*Enunciado*.
Continúa el texto sobre el paseo por la Colonia Roma, en la Ciudad de México, a partir de su última oración.

*Texto de origen*.
Pero al clima no le importan estos disparates humanos. En una de las tardes preciosas de agosto en la Ciudad de México, a la que no se le puede pedir más. Una de las tardes en las que, si te apetece llevar jeans y sudadera, puedes. Si se te antoja traer una chamarra ligera de mezclilla, adelante. Si prefieres un vestido veraniego, no lo dudes. Mi hermana y yo fuimos a pasear, cogidas del brazo, por la Colonia Roma, el barrio más cool de la capital de México. Mientras me froto la barbilla, me pregunto, ¿quién habrá difundido con tanto éxito el rumor de que México es un lugar peligroso? Y la confianza que antes tenía en el mundo empieza a quebrantarse al ver que pueden existir rumores como este. Nada huele a peligro aquí, en esta zona elegante, atiborrada de casas y villas suntuosas que compiten entre sí al exponer sus arquitecturas góticas, art nouveau, art déco o de influencia árabe.

*Muestra de datos*.

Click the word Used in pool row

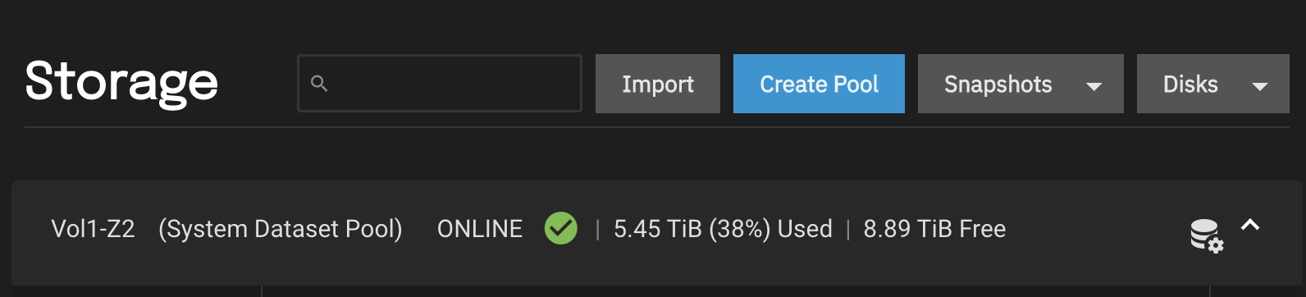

*Respuesta*.
En la colonia Roma abundan los bares, las terrazas con aire europeo y la gente que disfruta de un trago en ellas luce atuendos modernos. También se pueden ver tiendas de antigüedades, librerías, boutiques y los carros que pasan son tan lujosos como sus “mercados”, que en realidad están en construcciones modernas que contrastan con los puestos ubicados en cualquier otro rincón de México, con techos de celofán y paredes de tela de rafia. Las glorietas tienen fuentes esculpidas que parecen traídas de Italia y estatuas enormes. Se podría fácilmente confundir este lugar con cualquier barrio coqueto ubicado en el viejo continente, si no estuvieran los boleros con sus sillas rojas, altas –como tronos–, desde donde invitan a los transeúntes. Otro distintivo son los vendedores ambulantes y sus sonidos tan fuertes, impregnados en esta urbe colosal. Ah, y si no estuvieran las tiendas Oxxo, claro –con sus colores tan llamativos–, y porque no puedes cruzar dos esquinas sin que una de estas tienditas se te aparezca.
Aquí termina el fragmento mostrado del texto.